It is my own opinion that certification is about increasing choices
for individuals and is not about being exclusionary. Being
voluntary, only individuals who care to participate in certification
need do so and having such a program in place would provide that
additional option for them.  Being a conservator and opting out of
being certified is also a very reasonable personal choice and does
not have any bearing on the quality of one's work or practice.

There are many aspects open for debate in thinking about a
certification program.  One aspect to keep in mind is that AIC needs
to steer clear of having its membership categories of "Professional
Associate" and "Fellow" used as de-facto qualifications in lieu of
some type of recognized certification program.  For example, it is
not that appropriate to be using AIC's membership categories as
qualifications in a Request for Proposals (RFP's) for contract
bidding.

Because there are no existing programs for certification in the US,
many conservators are in a bind as they have no way technically of
distinguishing themselves as "a conservator" to other professions,
clients, or public agencies, especially if they do not hold a formal
degree in conservation.  (A formal degree in conservation would
probably not be a single qualifying factor for certification
anyway).  A program of certification will provide an additional
option for conservators to indicate some form of minimum
qualifications should they see the need to do so for their own
individual circumstances.

AIC's intent is very much to ensure an inclusive process in
developing a certification program.  There is still plenty of time
to be involved in the discussions.  Very soon, the AIC web site will
have a new "look" with some new features, including an open bulletin
board for discussions that will capture the comments relating to
certification and engage the issues in developing its program.  I
hope that many individuals will take advantage of the bulletin board
to discuss their concerns, offer advice and ideas, and really help
to form this new option.

The charge for AIC's Task Force on Certification, to research
certification and develop a model, has been fulfilled. Their work
was disseminated broadly in AIC newsletters and on the AIC web site.
In a national mail ballot, the majority of AIC members voted last
fall to proceed with further developing a program for certification.
In being responsive to its membership, AIC has formed a new
"Certification Development Committee" that is just now being
populated and is charged with developing a program plan and
associated budget.  The new committee is currently seeking
volunteers to either serve on it or assist, as there will be plenty
of work needed to accomplish this goal. Similarly, many Specialty
Groups of AIC including "Conservators in Private Practice" (CIPP)
are forming their own committees to examine the many issues involved
and offer their positions and advice. Anyone who is interested in
assisting may contact any of the committee or specialty group chairs
(listed at <URL:http://aic.stanford.edu>) or may contact the AIC
office directly at info [at] aic-faic__org.

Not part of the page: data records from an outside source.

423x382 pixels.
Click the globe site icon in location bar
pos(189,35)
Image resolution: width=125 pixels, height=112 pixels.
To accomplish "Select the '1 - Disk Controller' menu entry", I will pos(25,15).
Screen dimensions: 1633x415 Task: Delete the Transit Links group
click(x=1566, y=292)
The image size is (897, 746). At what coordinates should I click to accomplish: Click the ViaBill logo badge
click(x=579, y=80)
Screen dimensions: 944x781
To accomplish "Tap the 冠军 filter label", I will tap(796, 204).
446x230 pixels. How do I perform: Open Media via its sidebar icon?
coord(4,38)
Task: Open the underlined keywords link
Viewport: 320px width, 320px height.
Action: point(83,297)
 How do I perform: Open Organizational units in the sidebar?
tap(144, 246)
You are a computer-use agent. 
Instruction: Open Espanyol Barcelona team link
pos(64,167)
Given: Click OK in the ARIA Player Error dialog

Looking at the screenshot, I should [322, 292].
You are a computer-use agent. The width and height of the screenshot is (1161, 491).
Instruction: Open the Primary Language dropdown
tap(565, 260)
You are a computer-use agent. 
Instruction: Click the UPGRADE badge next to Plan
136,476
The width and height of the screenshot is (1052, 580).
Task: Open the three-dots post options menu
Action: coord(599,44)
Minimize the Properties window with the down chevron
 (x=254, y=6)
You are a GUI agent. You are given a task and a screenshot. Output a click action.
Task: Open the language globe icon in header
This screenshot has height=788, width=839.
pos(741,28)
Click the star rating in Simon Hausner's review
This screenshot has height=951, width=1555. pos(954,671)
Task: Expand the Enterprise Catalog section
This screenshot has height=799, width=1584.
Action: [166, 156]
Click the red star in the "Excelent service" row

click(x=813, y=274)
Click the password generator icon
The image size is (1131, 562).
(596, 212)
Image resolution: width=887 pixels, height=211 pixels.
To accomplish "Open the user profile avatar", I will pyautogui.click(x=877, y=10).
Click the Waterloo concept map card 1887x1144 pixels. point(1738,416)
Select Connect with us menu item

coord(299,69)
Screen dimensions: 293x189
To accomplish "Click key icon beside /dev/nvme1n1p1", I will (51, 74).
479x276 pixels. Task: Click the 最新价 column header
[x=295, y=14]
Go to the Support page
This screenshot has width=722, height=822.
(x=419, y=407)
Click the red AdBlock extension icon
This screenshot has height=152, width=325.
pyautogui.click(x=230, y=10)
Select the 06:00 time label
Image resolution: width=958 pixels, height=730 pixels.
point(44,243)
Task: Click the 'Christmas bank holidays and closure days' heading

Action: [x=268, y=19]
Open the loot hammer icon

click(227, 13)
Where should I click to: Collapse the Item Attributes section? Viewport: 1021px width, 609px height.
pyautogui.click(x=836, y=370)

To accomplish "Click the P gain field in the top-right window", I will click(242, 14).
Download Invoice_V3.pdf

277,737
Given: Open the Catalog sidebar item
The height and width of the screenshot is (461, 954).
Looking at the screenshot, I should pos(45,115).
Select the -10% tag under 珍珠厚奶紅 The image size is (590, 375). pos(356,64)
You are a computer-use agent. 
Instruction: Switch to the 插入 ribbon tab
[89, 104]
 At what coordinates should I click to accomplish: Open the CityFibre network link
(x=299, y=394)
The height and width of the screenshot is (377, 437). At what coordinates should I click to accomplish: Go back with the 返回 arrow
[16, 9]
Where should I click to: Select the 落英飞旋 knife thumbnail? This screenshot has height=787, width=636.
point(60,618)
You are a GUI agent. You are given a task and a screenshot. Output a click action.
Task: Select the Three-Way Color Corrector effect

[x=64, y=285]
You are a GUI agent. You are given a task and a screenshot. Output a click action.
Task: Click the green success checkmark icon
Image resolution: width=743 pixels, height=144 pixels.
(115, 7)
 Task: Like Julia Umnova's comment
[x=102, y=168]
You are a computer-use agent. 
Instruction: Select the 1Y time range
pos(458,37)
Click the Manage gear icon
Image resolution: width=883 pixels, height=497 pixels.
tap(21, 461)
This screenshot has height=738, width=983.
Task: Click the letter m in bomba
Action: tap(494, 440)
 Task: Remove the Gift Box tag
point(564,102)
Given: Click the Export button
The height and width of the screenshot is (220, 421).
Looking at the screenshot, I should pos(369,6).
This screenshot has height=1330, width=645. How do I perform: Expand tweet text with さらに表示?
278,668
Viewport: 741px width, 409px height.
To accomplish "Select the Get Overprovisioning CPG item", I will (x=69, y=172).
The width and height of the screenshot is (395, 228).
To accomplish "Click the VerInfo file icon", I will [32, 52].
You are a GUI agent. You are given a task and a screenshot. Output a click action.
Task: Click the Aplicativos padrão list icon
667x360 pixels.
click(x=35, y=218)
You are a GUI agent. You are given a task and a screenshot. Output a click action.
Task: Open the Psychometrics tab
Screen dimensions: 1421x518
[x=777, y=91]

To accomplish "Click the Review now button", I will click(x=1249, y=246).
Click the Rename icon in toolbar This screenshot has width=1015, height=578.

I was also pleased that Mr. McCall mentions the draft document from
the Qualifications Task force that was posted on the AIC web site. I
appreciate that he has taken the time to read it and offer his
advice.  Many helpful responses were received and incorporated into
the final publication. This is the very reason that drafts are
posted and circulated as AIC is very interested in having an
inclusive process and hearing comments and perspectives.  In fact,
the very issue that Mr. McCall points to, the issue of whether an
undergraduate degree is necessary to be a conservator, was also
pointed out by at least one other responder who read the draft. As a
result of this feedback, in the final document: "Defining the
Conservator: Essential Competencies" now available on the AIC web
site, the wording was changed to be even more inclusive.  It is
through these open discussions and exchanges that enable us all to
help formulate our directions as a profession so I truly applaud the
participation in sharing all our most valid concerns.

I would also like to report that several members of AIC have
commented to me in the past few years how AIC has grown and changed.
Indeed it has! They have noted how impressed they've been that there
is more inclusivity and more new and exciting opportunities that AIC
is providing for its members.  As the AIC board member in charge of
increasing professional development opportunities for conservators,
this has been very heartening to hear (even though there is much
more to be done).  Offering more scholarships and workshops for
professional development and increasing the fundraising capacity to
support such programs is only one of the areas that has been making
a big difference to conservators in the United States.  The
examination of a certification program (including re-certification)
has greatly encouraged this growth in mid-career professional
development opportunities.  This is just one of the many outcomes
that is already evolving as a result of looking into certification,
even before such a program might be put into place.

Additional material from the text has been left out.